For the 2020 version, I served as a member of two task groups, contributed comments to others, and attended several meetings of the CC to observe and comment on the process. The last CC group meeting was held February 11 to 13, 2019, in Washington, DC, and it ended with a reasonably complete standard ready for a final round of public comments and a vote for adoption sometime during the spring of 2019.
Aiming to increase market share
While NGBS has had significant impact in the multifamily market, particularly in affordable housing, it has struggled, as have most green programs, with adoption by builders of single-family homes. Most builders and program verifiers believe this is due to the complexity of the program, consisting of a detailed Excel workbook, a 202-page standard, hundreds of mandatory items and optional measures, and over 1100 points to choose from to complete the certification process.
A small group of participants worked on developing an alternative path to certification that limits options and streamlines the process through a simple prescriptive list of requirements. At the most recent meeting, the Consensus Committee overwhelmingly voted in the affirmative to adopt the alternative certification path, against much resistance from several participants, particularly the U.S. Environmental Protection Agency (EPA).
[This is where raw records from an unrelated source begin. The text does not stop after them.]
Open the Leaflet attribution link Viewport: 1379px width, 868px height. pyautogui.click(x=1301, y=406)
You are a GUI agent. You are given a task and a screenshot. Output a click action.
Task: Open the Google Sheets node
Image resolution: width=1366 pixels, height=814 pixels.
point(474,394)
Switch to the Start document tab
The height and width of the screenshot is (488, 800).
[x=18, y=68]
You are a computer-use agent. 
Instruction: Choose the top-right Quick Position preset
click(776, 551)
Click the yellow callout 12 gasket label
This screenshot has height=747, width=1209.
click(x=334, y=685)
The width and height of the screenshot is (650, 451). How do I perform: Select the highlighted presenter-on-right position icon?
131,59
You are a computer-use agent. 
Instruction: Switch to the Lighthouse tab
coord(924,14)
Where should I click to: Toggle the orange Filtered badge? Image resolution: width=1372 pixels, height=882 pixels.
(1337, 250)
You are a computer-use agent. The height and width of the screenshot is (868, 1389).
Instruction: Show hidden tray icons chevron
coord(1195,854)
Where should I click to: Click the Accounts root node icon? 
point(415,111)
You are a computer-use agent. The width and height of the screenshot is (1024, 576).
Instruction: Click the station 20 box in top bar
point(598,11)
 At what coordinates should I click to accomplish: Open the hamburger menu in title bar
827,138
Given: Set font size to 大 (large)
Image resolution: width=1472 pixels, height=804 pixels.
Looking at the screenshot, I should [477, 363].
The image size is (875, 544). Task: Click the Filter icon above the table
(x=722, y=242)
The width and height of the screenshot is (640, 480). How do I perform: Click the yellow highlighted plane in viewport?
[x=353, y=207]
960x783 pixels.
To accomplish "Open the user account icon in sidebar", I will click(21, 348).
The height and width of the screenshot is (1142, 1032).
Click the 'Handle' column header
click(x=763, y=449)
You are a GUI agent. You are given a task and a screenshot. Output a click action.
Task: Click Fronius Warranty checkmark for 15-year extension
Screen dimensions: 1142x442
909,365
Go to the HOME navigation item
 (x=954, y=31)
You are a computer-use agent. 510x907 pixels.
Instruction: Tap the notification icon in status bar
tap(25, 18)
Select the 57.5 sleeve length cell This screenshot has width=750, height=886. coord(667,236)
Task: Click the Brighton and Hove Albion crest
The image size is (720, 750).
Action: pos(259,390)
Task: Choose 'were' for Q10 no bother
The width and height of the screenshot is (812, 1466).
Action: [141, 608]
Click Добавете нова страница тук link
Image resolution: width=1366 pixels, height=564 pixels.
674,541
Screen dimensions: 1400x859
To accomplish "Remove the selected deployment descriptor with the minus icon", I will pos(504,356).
Following approval of the new path, an EPA representative confronted myself and others, insisting that the new path was a disaster, and threatened to personally ruin the entire program through the media, based on their conviction that it was less rigorous than the current program and created a dangerous precedent. Conversely, proponents of the new prescriptive certification path believe that it is overall equally as rigorous as Bronze level certification, meets Silver lever or higher in Energy and Water Efficiency, and by simplifying the process, expect NGBS Green to capture a larger share of the single-family market. The final decision will be rendered after additional balloting and public comment process.
Other changes to the standard allow for projects that include as much as 49% non-residential space to be certified; allowing for live-work projects to meet the 2020 standard; for commercial space within multifamily buildings to be certified — these areas are not able to be certified in current versions — and for the expansion of the definition of dwelling units to include sleeping units, thereby allowing for certification of dorms, assisted living facilities, hotels, and similar projects.
The most current version of NGBS (the 2015 version) will be the only one available for use for projects registered after December 31, 2019. The next version is expected to be available for certification in 2020, with the 2015 remaining available for use until a sunset date is determined, after which it may no longer be used for certification.
A group of verifiers, affiliated professionals, and Home Innovation staff worked diligently to shepherd the new NGBS version through the ANSI development process. Our sincere hope is that the new certification options available will allow the program to grow, particularly in the single-family market.